Provided records —
******************************

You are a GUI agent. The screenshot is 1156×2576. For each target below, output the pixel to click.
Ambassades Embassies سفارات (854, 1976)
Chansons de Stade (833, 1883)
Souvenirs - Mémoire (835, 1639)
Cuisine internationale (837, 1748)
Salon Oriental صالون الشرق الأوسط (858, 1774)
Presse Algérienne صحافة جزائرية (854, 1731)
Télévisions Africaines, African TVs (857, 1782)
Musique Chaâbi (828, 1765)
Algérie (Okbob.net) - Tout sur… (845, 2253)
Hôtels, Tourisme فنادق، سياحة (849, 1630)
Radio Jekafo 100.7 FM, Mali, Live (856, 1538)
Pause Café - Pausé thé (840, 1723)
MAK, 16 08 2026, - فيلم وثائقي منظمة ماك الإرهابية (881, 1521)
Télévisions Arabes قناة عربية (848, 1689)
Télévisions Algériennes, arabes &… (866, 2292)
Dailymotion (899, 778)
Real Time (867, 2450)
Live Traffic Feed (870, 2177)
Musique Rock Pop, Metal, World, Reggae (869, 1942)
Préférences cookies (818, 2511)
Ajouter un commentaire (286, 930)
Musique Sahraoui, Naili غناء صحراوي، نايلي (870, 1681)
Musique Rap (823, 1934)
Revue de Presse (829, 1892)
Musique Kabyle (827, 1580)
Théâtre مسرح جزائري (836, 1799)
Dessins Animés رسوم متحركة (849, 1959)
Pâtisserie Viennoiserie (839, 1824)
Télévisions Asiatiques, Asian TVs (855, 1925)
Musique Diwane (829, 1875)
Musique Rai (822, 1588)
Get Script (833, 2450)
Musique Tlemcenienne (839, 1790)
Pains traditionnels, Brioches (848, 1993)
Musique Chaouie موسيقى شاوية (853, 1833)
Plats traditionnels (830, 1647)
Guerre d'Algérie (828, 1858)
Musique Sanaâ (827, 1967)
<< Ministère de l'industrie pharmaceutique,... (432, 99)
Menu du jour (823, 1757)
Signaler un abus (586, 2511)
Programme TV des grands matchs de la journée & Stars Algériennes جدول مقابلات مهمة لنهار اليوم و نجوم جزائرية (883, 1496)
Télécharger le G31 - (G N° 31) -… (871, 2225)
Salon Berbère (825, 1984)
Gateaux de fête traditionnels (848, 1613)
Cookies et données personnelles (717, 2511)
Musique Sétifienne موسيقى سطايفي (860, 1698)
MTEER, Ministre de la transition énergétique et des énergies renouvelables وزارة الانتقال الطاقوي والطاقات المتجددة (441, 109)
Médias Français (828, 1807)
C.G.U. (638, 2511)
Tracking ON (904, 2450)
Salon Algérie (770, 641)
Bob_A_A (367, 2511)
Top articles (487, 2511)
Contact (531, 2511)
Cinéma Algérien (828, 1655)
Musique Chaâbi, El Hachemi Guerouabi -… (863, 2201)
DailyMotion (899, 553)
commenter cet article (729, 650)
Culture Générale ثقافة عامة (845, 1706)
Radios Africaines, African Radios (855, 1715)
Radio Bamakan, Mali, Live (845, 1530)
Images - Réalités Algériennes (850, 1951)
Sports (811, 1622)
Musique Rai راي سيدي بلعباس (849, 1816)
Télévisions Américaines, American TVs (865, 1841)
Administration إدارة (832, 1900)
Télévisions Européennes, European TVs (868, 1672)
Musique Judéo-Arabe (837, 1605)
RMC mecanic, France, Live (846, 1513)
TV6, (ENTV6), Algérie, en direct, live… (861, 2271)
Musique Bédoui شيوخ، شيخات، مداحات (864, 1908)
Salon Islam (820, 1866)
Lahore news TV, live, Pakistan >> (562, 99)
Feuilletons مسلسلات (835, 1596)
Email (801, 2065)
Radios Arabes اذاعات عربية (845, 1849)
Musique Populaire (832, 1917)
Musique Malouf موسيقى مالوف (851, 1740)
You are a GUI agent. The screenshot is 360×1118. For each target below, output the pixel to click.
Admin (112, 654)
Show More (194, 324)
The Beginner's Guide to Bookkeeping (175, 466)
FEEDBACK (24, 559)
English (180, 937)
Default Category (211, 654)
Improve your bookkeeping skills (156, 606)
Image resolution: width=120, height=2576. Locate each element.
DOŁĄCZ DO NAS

******************************

Task directions —
Give again the lines from the line holding "Image resolution: width=120, height=2576." through the close of the listing, both included, exactly as written and with nothing else.

Written solution —
Image resolution: width=120, height=2576. Locate each element.
DOŁĄCZ DO NAS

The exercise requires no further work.